Pull out each line from the records below that contains the string "perform". Case matters, so skip lines where the word appears only with different capitalization.

^^^^^^^^^^^^^^^^

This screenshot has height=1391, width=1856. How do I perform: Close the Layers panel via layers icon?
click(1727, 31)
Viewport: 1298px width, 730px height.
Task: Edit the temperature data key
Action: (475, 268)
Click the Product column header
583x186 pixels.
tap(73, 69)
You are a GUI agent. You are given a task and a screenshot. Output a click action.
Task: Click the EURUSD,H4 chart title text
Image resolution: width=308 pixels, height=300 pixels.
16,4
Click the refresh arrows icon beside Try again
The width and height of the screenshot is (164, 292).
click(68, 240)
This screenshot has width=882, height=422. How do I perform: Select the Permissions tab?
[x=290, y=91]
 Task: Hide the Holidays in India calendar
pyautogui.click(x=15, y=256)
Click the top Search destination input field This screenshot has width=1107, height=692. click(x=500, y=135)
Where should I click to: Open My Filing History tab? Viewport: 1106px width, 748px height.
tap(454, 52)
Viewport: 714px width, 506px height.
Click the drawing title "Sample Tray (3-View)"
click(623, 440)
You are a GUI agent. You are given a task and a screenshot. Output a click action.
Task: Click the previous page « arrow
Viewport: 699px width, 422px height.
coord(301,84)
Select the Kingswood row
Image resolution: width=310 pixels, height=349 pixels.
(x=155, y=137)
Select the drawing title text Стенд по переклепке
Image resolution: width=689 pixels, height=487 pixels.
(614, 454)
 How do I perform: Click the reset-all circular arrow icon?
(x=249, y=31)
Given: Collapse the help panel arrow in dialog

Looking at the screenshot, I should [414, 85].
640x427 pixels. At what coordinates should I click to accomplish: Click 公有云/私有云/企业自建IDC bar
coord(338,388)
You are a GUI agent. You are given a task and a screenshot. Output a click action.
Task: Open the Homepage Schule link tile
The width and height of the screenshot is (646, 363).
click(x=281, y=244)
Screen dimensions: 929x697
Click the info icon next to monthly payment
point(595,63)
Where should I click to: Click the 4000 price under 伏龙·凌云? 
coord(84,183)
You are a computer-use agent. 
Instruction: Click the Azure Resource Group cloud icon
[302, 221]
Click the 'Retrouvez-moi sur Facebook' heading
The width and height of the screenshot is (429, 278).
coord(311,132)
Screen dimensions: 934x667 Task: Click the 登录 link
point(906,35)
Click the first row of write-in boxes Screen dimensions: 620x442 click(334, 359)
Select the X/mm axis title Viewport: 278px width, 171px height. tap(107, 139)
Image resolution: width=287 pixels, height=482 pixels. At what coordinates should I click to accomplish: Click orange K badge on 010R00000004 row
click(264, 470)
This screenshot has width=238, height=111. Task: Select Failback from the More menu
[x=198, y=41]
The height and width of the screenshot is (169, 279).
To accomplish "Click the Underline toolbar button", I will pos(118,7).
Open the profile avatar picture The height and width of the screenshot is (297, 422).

^^^^^^^^^^^^^^^^

[EXERCISE OUTPUT]
This screenshot has height=1391, width=1856. How do I perform: Close the Layers panel via layers icon?
This screenshot has width=882, height=422. How do I perform: Select the Permissions tab?
 How do I perform: Click the reset-all circular arrow icon?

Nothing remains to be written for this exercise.